Alastair Brogdon

Personal information
- Born: 10 November 1987 (age 38) Hale, Greater Manchester, England
- Height: 1.82 m (6 ft 0 in)
- Weight: 76 kg (168 lb)

Sport
- Sport: Field hockey
- Position: Forward

Senior career
- Years: Team / Caps / Goals
- 2008–2012: Bowdon / - / -
- 2012–2013: Waterloo Ducks / - / -
- 2013–2016: Wimbledon / - / -
- 2016-2017: HC Rotterdam / - / -
- 2017–2019: Wimbledon / - / -

National team
- Years: Team / Caps / Goals
- –: England & GB / 149 / (23)

Medal record
Men's field hockey
Representing England
Champions Trophy
| Silver medal – second place | 2010 Mönchengladbach | Team |
European Championship
| Gold medal – first place | 2009 Amsterdam | Team |
Commonwealth Games
| Bronze medal – third place | 2014 Glasgow | Team |
World League
| Bronze medal – third place | 2014 New Delhi | Team |

= Alastair Brogdon =

British and English field hockey player

Alastair Richard Brogdon (born 10 November 1987) is a British and English former field hockey player who competed at 2016 Summer Olympics in Rio.

== Biography ==
Brogdon was born in November 1987, in Hale, Manchester growing up in Bowdon, the youngest of three boys, both his older brothers, as well as his father and grandfather were hockey players.

Brogdon played club hockey in the Men's England Hockey League for Bowdon Hockey Club until 2012. While at Bowdon he made his international debut in 2009. He was part of the 2009 gold medal winning England side at the EuroHockey Championships and competed at the 2010 Commonwealth Games in Delhi. Brogdon was part of the silver medal winning England team that competed at the 2010 Men's Hockey Champions Trophy in Mönchengladbach, Germany.

After Bowdon he played club hockey for Waterloo Ducks and then Wimbledon Hockey Club, winning premier league titles with Wimbledon. Also while at Wimbledon, Brogdon received his 100th England cap against Argentina at the 2014 Champions Trophy, and competed for England in the men's hockey tournament at the 2014 Commonwealth Games in Glasgow, where he won a bronze medal.

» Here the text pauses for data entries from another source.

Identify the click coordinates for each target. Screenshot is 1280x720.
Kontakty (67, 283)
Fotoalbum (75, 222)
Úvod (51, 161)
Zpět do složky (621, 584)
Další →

Brogdon represented Great Britain at the 2016 Olympic Games in Rio de Janeiro. After the Olympics Brogdon played for HC Rotterdam and at the end of 2016, announced his international retirement.

After a final spell wth Wimbledon, Brogdon retired after the 2018/19 season and took positions coaching with Canterbury Hockey Club and as Director of Hockey at Kent College.

In July 2023, Brogdon alongside four team mates swam the English Channel as a relay in a time of 15hours 5minutes.